Gloza-Rausch F, Ipsen A, Seebens A, Göttsche M, Panning M, Drexler JF, Petersen N, Annan A, Grywna K, Müller M, Pfefferle S, Drosten C - Emerging Infect. Dis. (2008)

Bottom Line: The overall prevalence was 9.8%.The lineages formed a monophyletic clade of bat coronaviruses found in northern Germany.The virus is probably maintained on the population level by amplification and transmission in maternity colonies, rather than being maintained in individual bats.

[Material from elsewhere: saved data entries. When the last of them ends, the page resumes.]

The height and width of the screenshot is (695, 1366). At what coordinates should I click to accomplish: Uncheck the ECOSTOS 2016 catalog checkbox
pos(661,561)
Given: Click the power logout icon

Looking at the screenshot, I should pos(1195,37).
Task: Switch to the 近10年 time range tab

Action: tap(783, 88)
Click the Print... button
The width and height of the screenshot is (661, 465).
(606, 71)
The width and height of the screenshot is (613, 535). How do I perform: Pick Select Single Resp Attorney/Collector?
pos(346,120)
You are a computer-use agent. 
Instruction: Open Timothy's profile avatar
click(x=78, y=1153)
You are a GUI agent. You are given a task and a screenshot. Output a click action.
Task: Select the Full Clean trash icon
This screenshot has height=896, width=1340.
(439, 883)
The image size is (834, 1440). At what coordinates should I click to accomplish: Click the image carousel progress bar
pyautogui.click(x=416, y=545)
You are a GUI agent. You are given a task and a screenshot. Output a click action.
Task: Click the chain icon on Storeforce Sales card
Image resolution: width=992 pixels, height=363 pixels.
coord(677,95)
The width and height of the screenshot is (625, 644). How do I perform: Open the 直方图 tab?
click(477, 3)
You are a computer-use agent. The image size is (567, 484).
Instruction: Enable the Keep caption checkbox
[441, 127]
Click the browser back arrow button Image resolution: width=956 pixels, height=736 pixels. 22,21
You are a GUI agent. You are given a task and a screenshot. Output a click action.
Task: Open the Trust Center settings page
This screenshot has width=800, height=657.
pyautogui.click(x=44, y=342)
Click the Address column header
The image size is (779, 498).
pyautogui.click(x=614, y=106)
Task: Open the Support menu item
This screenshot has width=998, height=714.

View Article: PubMed Central - PubMed

Affiliation: Centre for Bat Protection and Information, Bad Segeberg, Germany.

ABSTRACT
We tested 315 bats from 7 different bat species in northern Germany for coronaviruses by reverse transcription-PCR. The overall prevalence was 9.8%. There were 4 lineages of group I coronaviruses in association with 4 different species of verspertilionid bats (Myotis dasycneme, M. daubentonii, Pipistrellus nathusii, P. pygmaeus). The lineages formed a monophyletic clade of bat coronaviruses found in northern Germany. The clade of bat coronaviruses have a sister relationship with a clade of Chinese type I coronaviruses that were also associated with the Myotis genus (M. ricketti). Young age and ongoing lactation, but not sex or existing gravidity, correlated significantly with coronavirus detection. The virus is probably maintained on the population level by amplification and transmission in maternity colonies, rather than being maintained in individual bats.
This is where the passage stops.